Solo ora molti si cominciano a rendere conto delle conseguenze nefaste derivate dalla paura della morte, indotta in una popolazione resa ignorante, scristianizzata (che forse meglio definire despiritualizzata), vessata, avvilita, spinta verso un consumismo sempre più becero, confusa da una manipolazione neuro-linguistica già brillantemente sperimentata durante il Terzo Reich: afferma, nega, confondi, terrorizza, domina.

Ormai siamo divisi tra chi ha detto sì al siero sperimentale e chi vi ha opposto un netto rifiuto.

Recenti statistiche attestano una crescita costante di infertilità sia femminile che maschile, ma, per fortuna ogni medaglia ha il suo rovescio.

Internet ha un lato oscuro ma, nonostante la censura molte luci sono riuscite a brillare, a diffondere dubbi, a suscitare domande.

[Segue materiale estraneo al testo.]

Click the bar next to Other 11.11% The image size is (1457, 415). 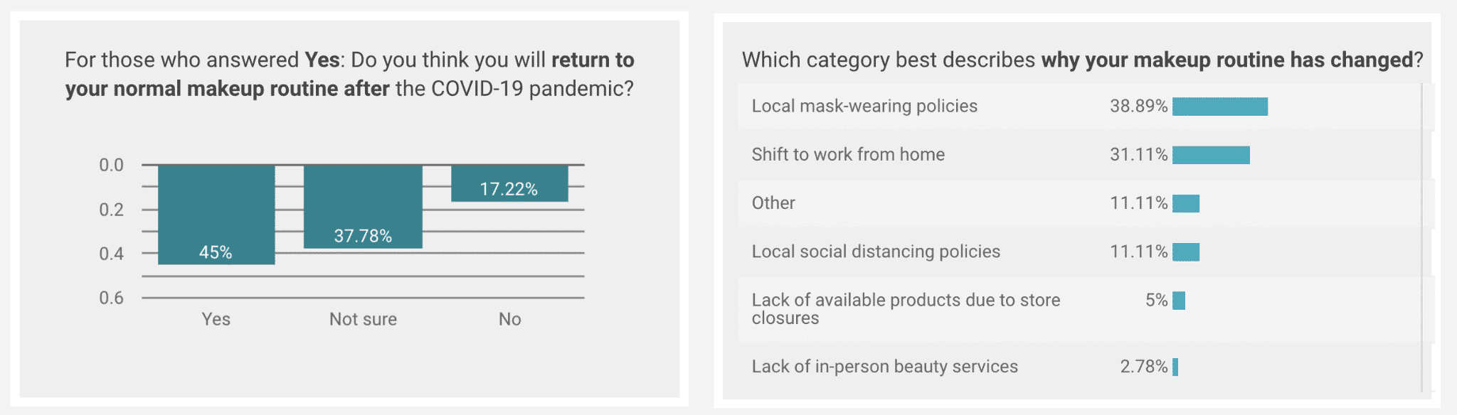[x=1186, y=203]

Il nostro compito è difendere “perinde ac cadaver” la nostra identità, preservare i pochi valori tradizionali rimasti, agire, quanto più possibile, in loro favore, e non contro la “struttura” (così l’ha definita Paolo Rumor nel suo libro “L’altra Europa”), che sono certa imploderà prima o poi nella sua nequizia “Non praevalebunt”.